Segment Open
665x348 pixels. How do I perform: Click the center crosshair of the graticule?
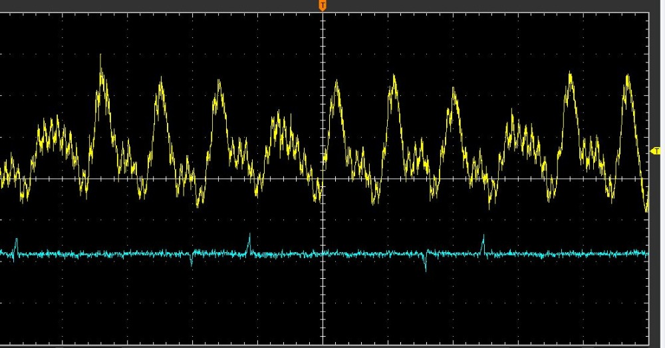(x=323, y=179)
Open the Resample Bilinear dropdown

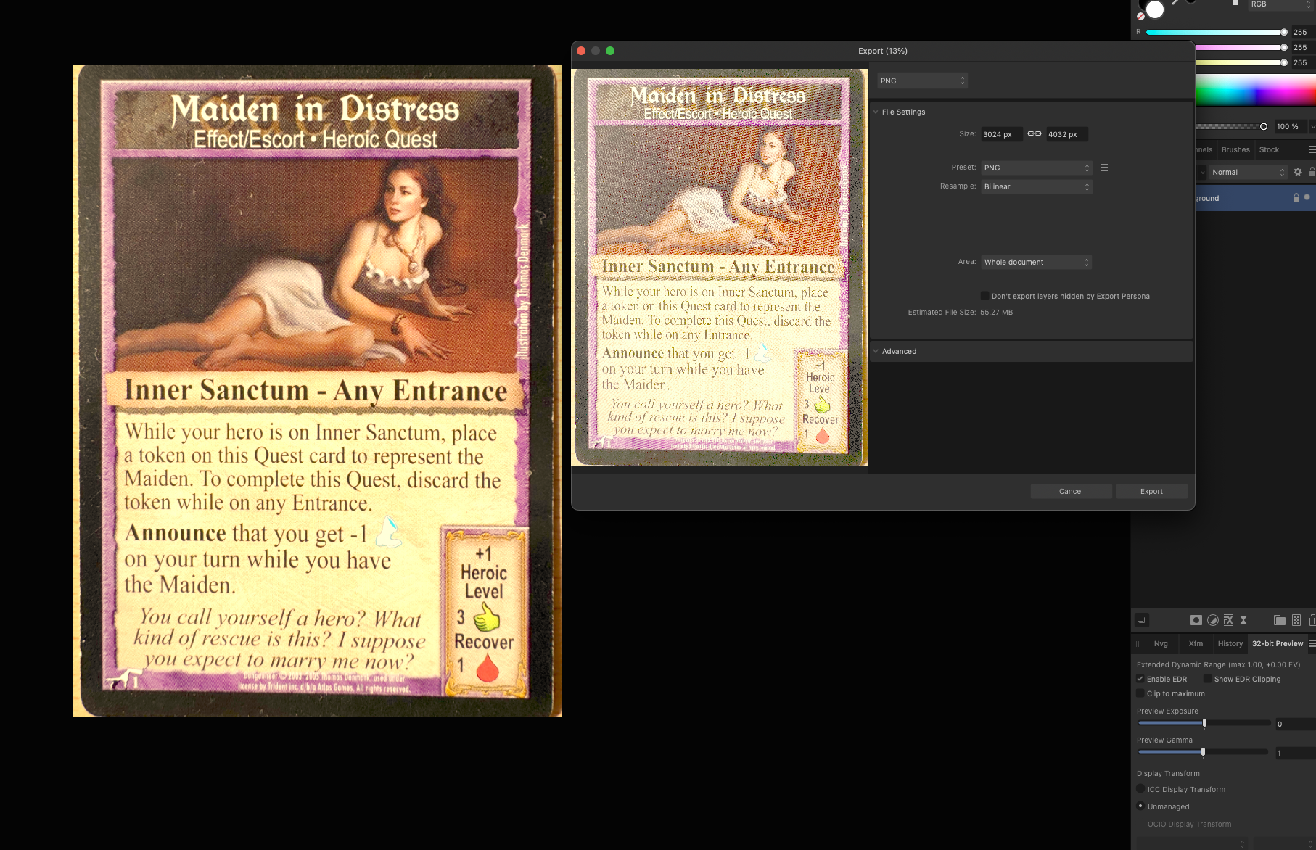click(1036, 186)
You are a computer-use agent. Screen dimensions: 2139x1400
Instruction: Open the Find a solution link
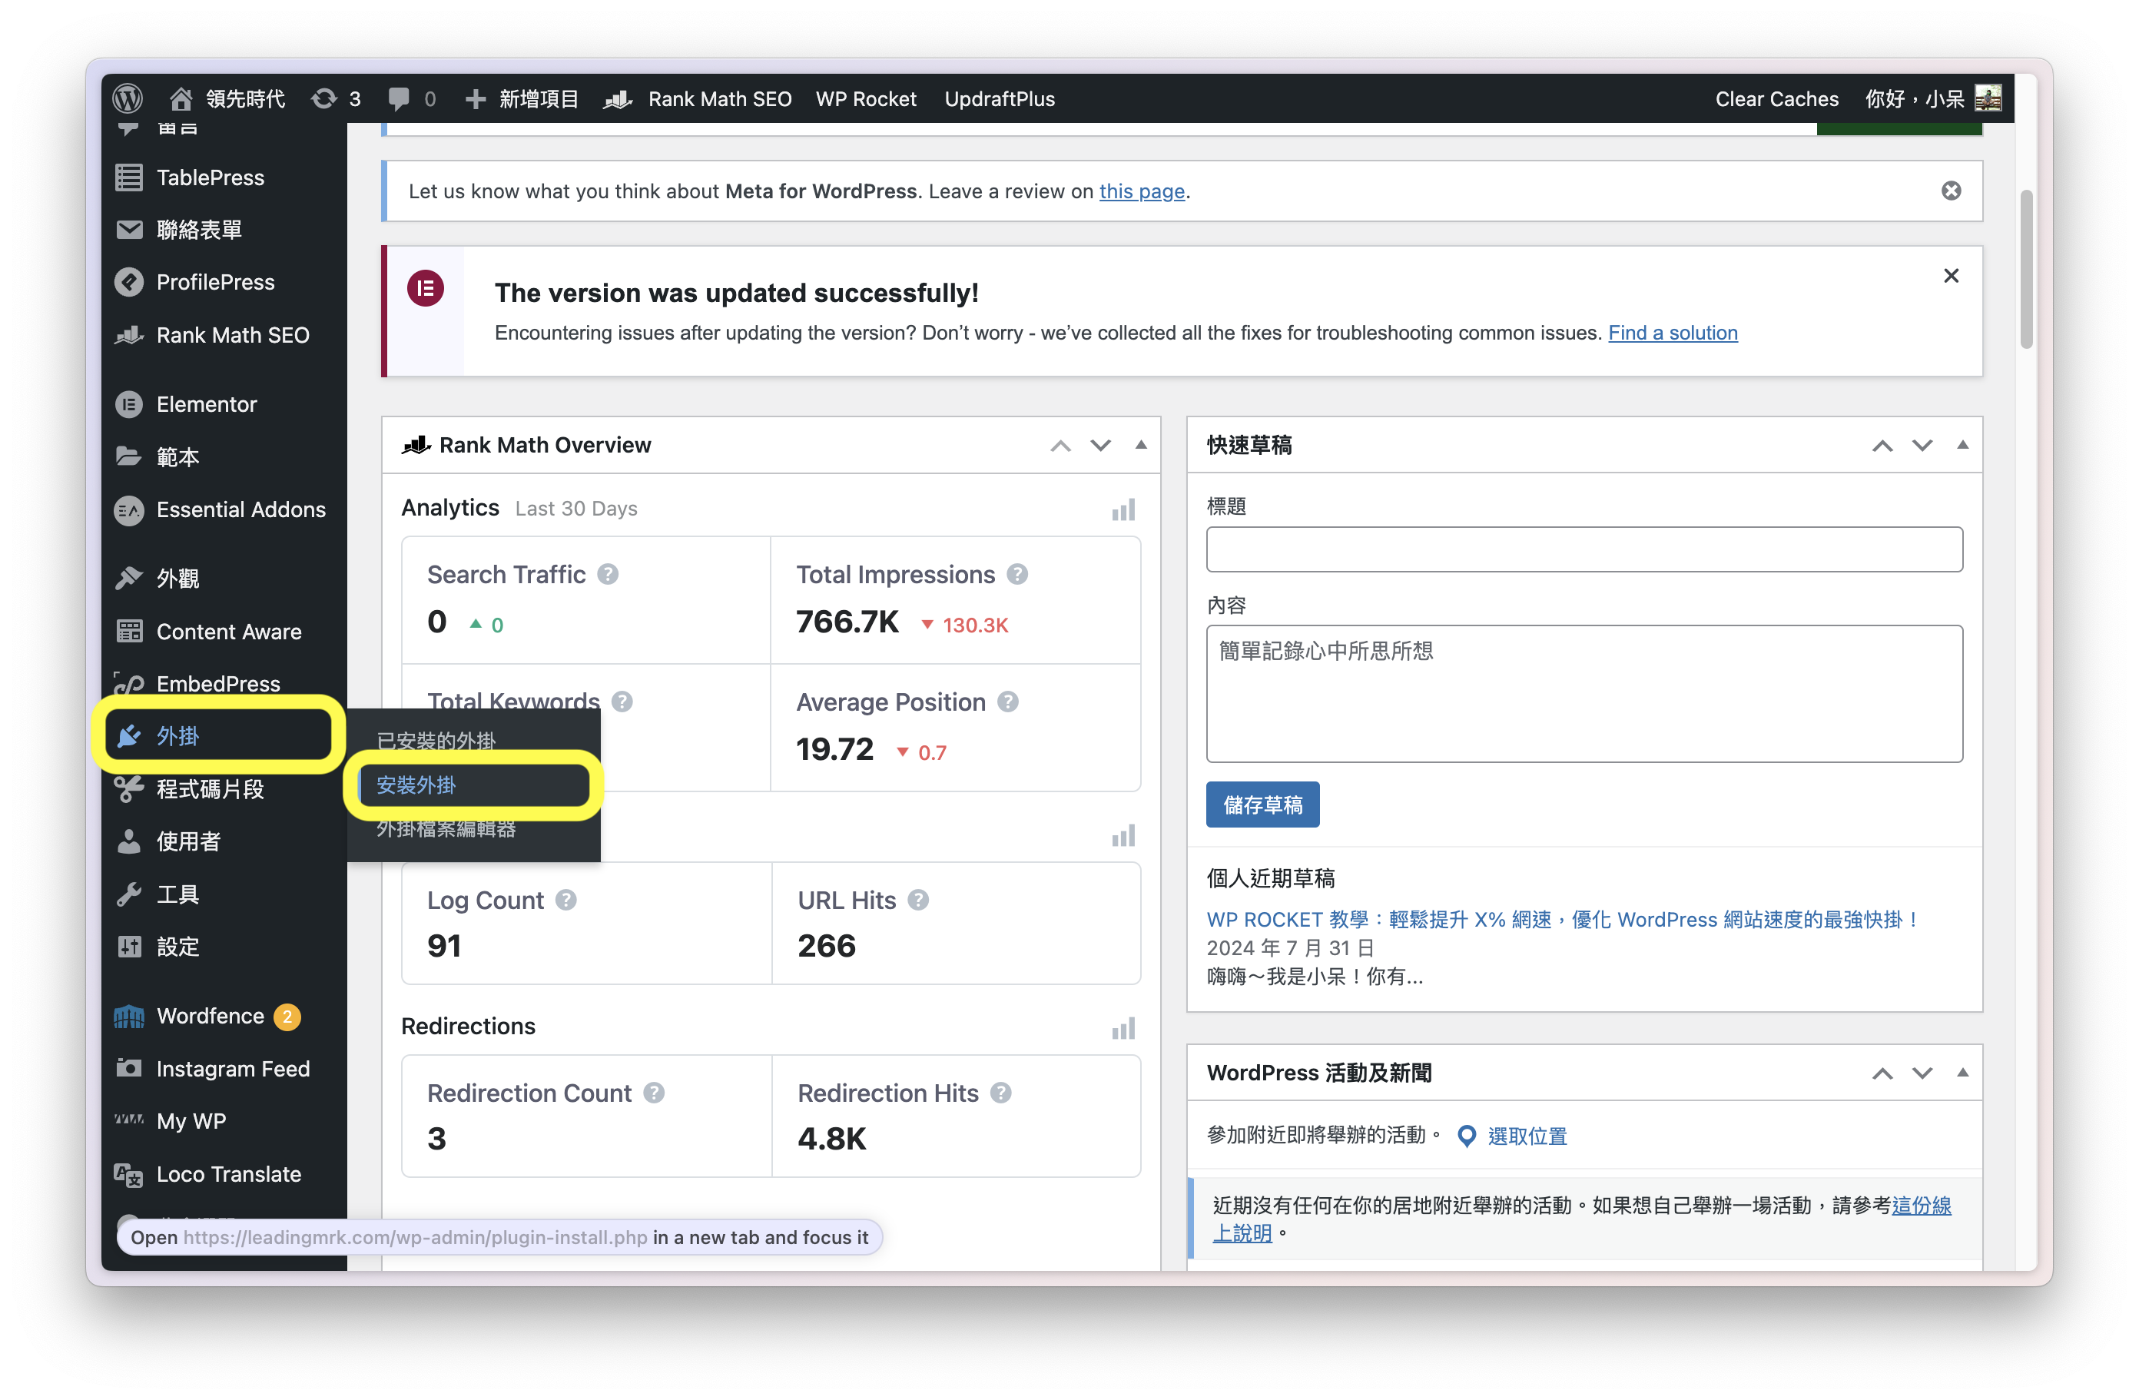[x=1672, y=332]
Segment Closed
# Required work
All entries, top to bottom, should be retyped exactly; the pictures should not be.

# Exercise answer
665x348 pixels. How do I perform: Click the center crosshair of the graticule?
(x=323, y=179)
Open the Resample Bilinear dropdown

click(1036, 186)
You are a computer-use agent. Screen dimensions: 2139x1400
Instruction: Open the Find a solution link
[x=1672, y=332]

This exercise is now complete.